A la sinrazón se llega por dos caminos convergentes: porque se renuncia al discurso racional (normalmente al encontrar que contraría la voluntad propia) o porque se recurre a falsas razones (que no son lo mismo que razones falsas). Ambos son recorridos con profusión en los imperios de la subjetividad y el individualismo (que también pueden ser colectivos en la forma de nacionalismos, por ejemplo, como el invocado por el gobierno serbio tras conocerse la decisión del tribunal). La vida común exige salirse de ahí, de la interioridad monádica y voluntarista, y levantar la vista hacia la exterioridad razonable y razonablemente objetiva (que no absoluta), que es donde se puede convivir. Este es justamente el terreno de la civilidad, del conocimiento (propio, mutuo y del mundo) y del reconocimiento, que conforma cualquier sociedad soportable; el lugar donde se puede ejercer y disfrutar algo tan reconfortante como el derecho.

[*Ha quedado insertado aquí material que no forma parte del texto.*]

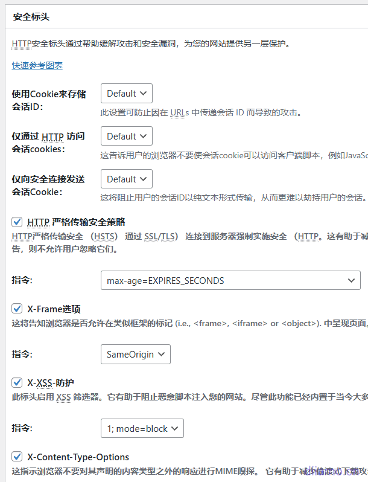368x482 pixels.
Task: Open the 快速参考图表 link
Action: (37, 65)
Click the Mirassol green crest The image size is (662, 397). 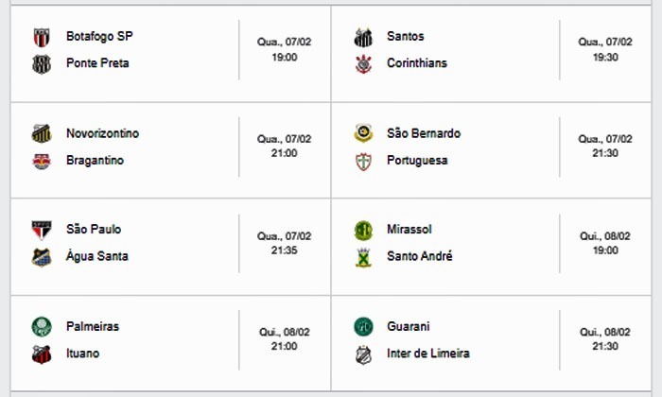363,231
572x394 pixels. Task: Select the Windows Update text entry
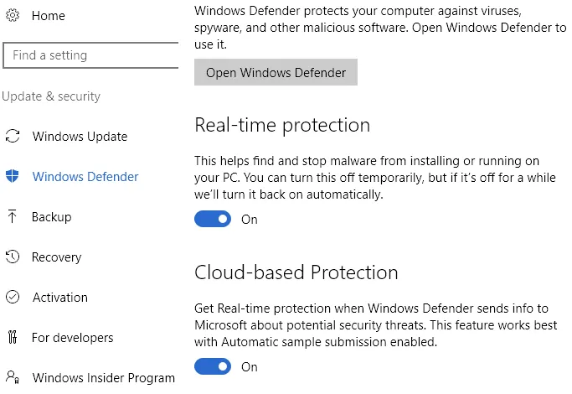pyautogui.click(x=80, y=136)
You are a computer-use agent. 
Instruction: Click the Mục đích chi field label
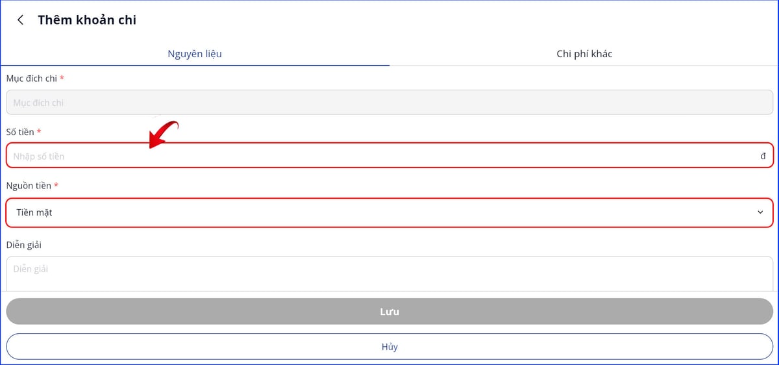(x=32, y=79)
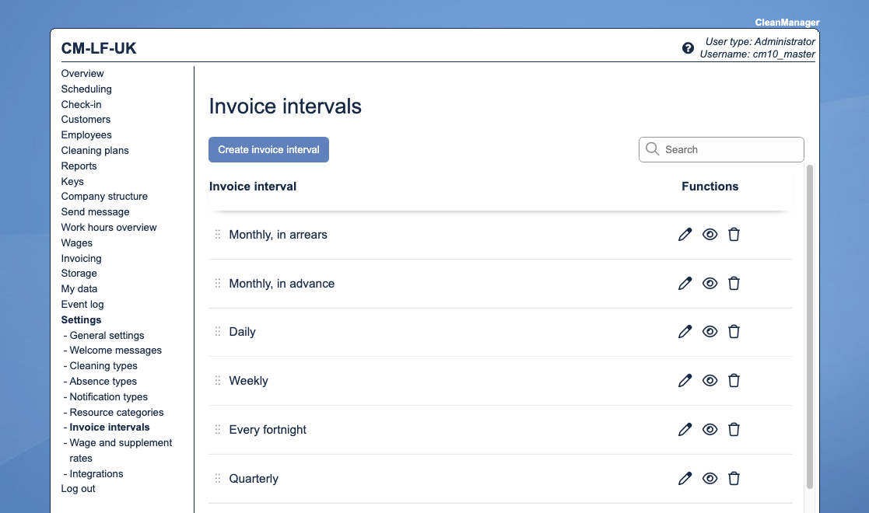Open Cleaning types settings submenu
This screenshot has width=869, height=513.
click(103, 366)
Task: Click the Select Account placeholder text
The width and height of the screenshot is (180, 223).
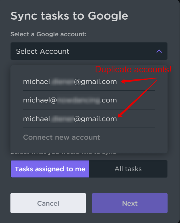Action: (42, 51)
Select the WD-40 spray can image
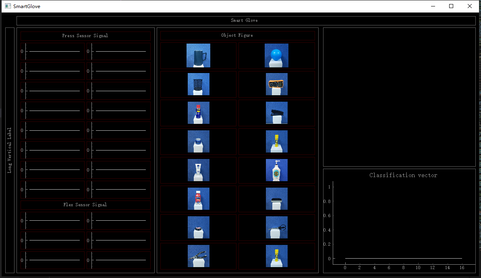The height and width of the screenshot is (278, 481). [198, 113]
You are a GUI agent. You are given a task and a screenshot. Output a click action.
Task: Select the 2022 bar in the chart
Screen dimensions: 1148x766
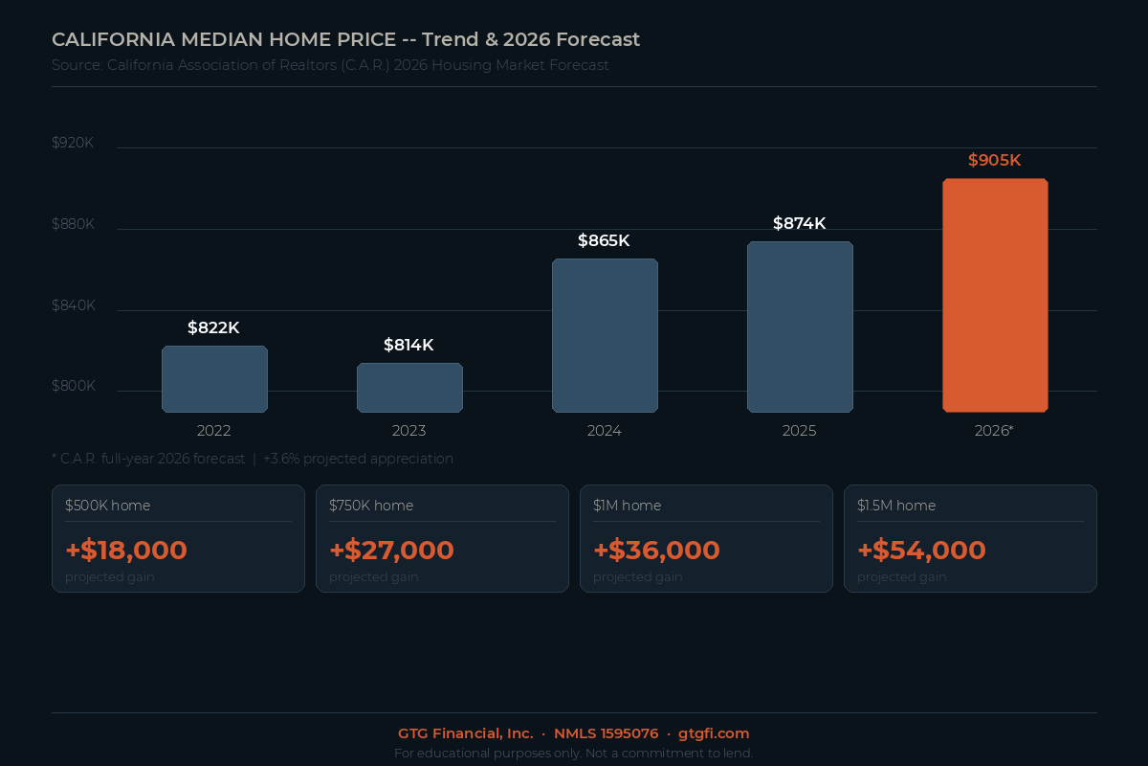(214, 379)
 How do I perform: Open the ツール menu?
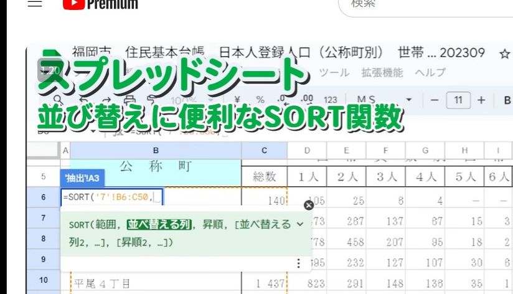click(334, 73)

Pero el triunfo de lo razonable tiende a resultar parcial y frágil. En un marco racional, como el de las democracias liberales (a veces llamadas Estados de derecho, precisamente), puede prevalecer provisionalmente, pero en ámbitos más abiertos a la libre circulación de las pasiones y los intereses, como el de la actividad económica, los discursos partidistas o los medios de comunicación, los fanatismos medran y hasta se cultivan, de manera que sus efectos rebasan fácilmente a los de la razón en rapidez y amplitud. Levantar las obras de la razón humana se parece más a los trabajos de Sísifo que a los de Hércules, qué le vamos a hacer. Por eso resulta tan razonable cuidar y aun admirar a quienes se embarcan en ellas.


Armando Menéndez Viso es profesor de filosofía en la Universidad de Oviedo.